# [The input]
******************************

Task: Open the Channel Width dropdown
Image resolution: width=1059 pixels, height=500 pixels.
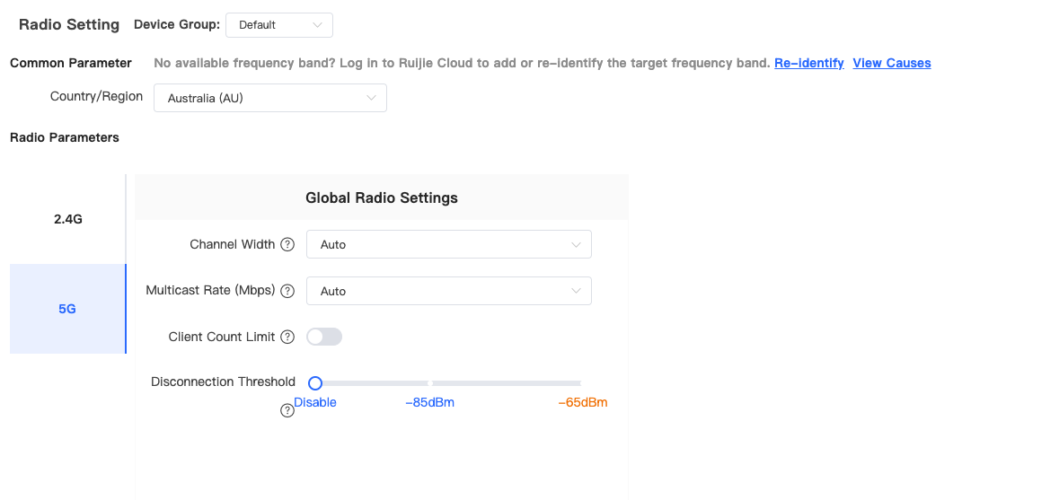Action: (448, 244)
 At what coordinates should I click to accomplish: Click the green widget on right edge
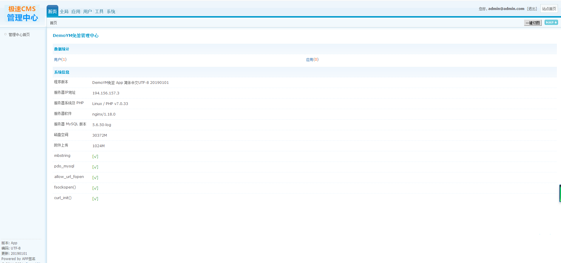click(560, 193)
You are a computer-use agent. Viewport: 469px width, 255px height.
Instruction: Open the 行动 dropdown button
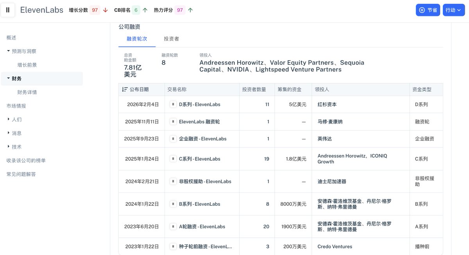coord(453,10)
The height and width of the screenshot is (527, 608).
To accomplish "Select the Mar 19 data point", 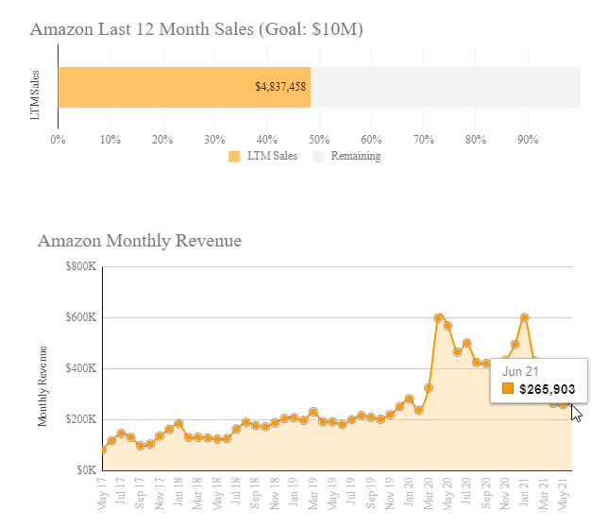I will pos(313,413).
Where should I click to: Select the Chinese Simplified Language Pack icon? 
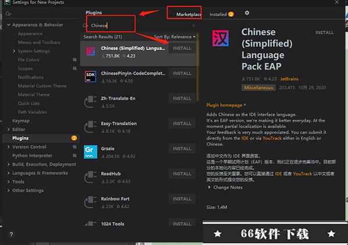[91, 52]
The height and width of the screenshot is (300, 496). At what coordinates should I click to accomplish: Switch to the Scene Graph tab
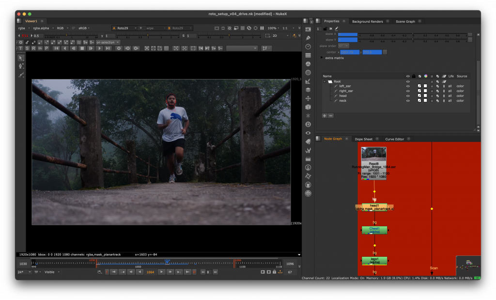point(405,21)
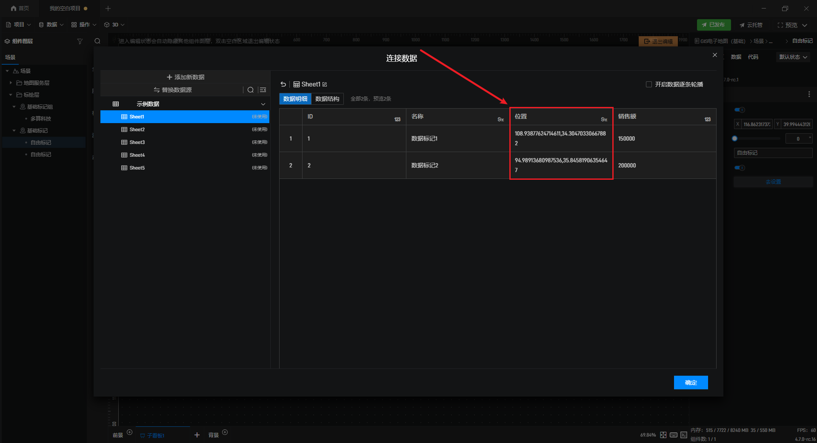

******************************

# [Task description]
Print, exactly and with no pictures, the lines of the listing above starting at the one that has "Image resolution: width=1059" and ending at the one that has "You are a computer-use", both included.

# [Reply]
Image resolution: width=1059 pixels, height=500 pixels.
Action: (448, 244)
 At what coordinates should I click to accomplish: Click the green widget on right edge
click(560, 193)
You are a computer-use agent. Viewport: 469px width, 255px height.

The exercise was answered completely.